Eppure, a differenza del romanzo di Dufossé, i professori non si suicidano, né i loro studenti li spingono a farlo. Come mai? Semplice, perché quello che dà la scuola è ancora maggiore di quello che toglie, perché non esiste un luogo in cui si assista meglio alla vita nel suo farsi - e la vita ha su tutti noi, anche sui più scoraggiati, un appeal irresistibile. Stare immersi cinque ore al giorno nel marasma dell’adolescenza, assorbirne l’energia ripagandola con le proprie conoscenze, invecchiare lentamente in un vivaio che ogni anno ha la stessa età: questi sono vantaggi che solo gli insegnanti hanno e che compensano stanchezza, frustrazione, senso di ingiustizia meglio di quanto possa la migliore beauty farm.
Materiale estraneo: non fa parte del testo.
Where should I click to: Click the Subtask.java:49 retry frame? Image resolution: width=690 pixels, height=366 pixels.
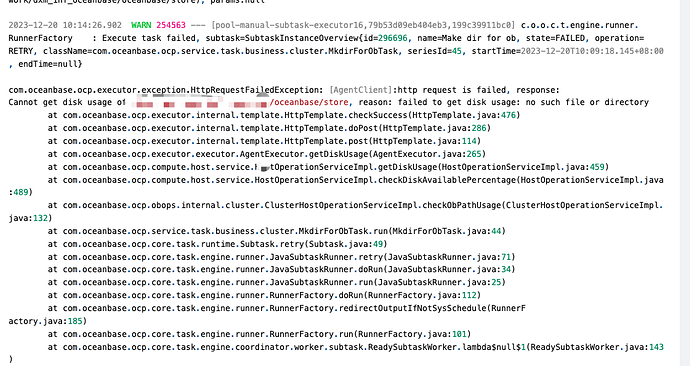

Dufossé ha colto quel fondo animalesco, preumano, che regge i rapporti tra professore e allievi. Ha colto anche il carattere metaindividuale della classe che di fatto ne è l’essenza: ciò che la fa essere un organismo vivente superiore alla somma dei componenti e che spesso tradisce una potenza primordiale che terrorizza chi vi si immerge. Forse Dufossé ha sbagliato a utilizzare queste intuizioni come spunto per un thriller, forse poteva farne un buon saggio di psicologia sociale. Lo dico perché, secondo me, quella potenza primordiale non terrorizza soltanto, anzi. Anch’io nella mia pur breve carriera di insegnante ho ricevuto una lettera anonima. Anch’io ho avuto un allievo che si è suicidato, l’ho saputo da poco. Ricordo bene Marco I., la sua scrittura ossuta, l’horror vacui dei suoi quaderni riempiti dal primo all’ultimo quadratino. Ma più del suo ricordo, mi colpisce che Riccardo Z. mi abbia scritto un’email per dirmi che Marco I. si è ucciso. Mi colpisce che Riccardo Z. e i suoi compagni, dopo quasi dieci anni, abbiano cercato il loro supplente per condividere con lui il lutto dei vivi per i morti. Ecco, a proposito di potenza primordiale, questo mi colpisce e mi rende felice.